== ABOUT THIS EXERCISE ==
Would you reproduce exactly, and only, the lines starting at the one with "Click the Service Mgmt wrench icon" and ending at the last line of the data, with both included? Leave the pictures out.

== DATA EXCERPTS ==
>>>

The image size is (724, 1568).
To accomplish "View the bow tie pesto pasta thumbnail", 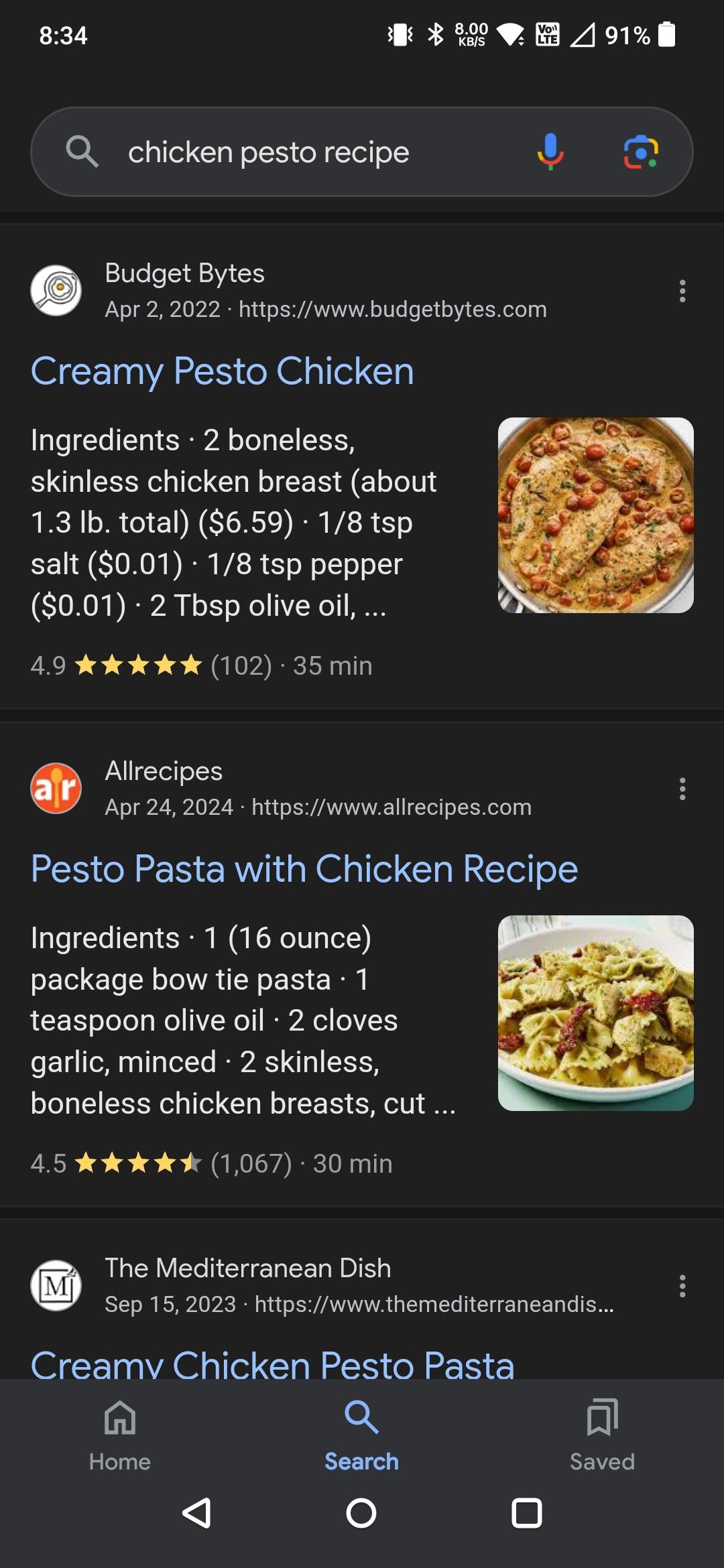I will (595, 1012).
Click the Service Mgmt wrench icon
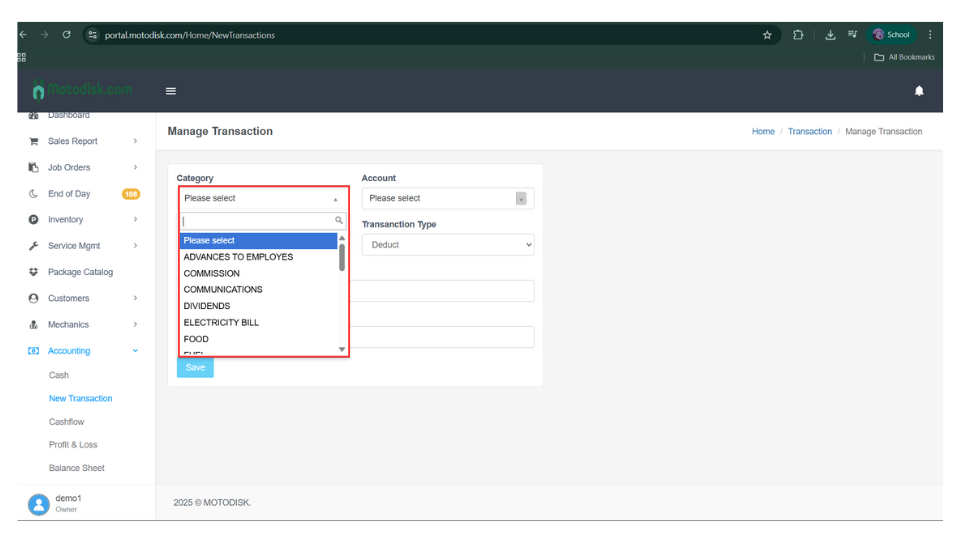Screen dimensions: 960x540 click(x=34, y=246)
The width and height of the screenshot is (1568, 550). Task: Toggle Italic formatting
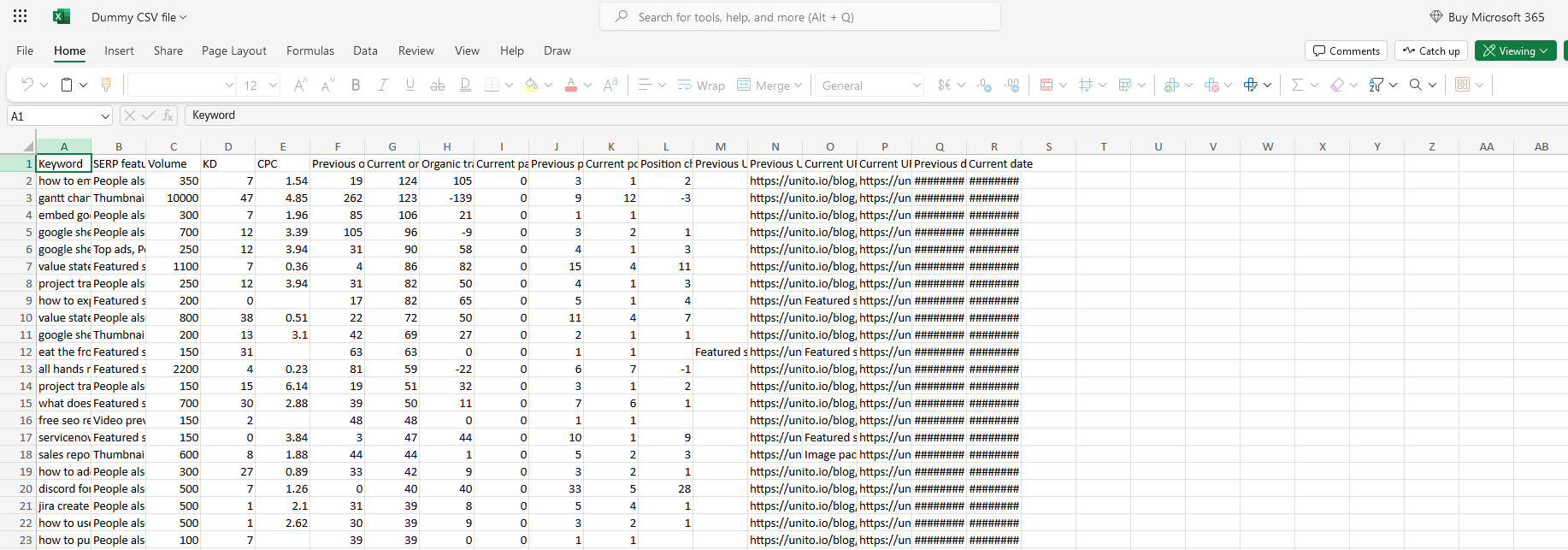(383, 85)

<<<

== ANSWER SECTION ==
Click the Service Mgmt wrench icon
Screen dimensions: 960x540 click(x=34, y=246)
The width and height of the screenshot is (1568, 550). Task: Toggle Italic formatting
(383, 85)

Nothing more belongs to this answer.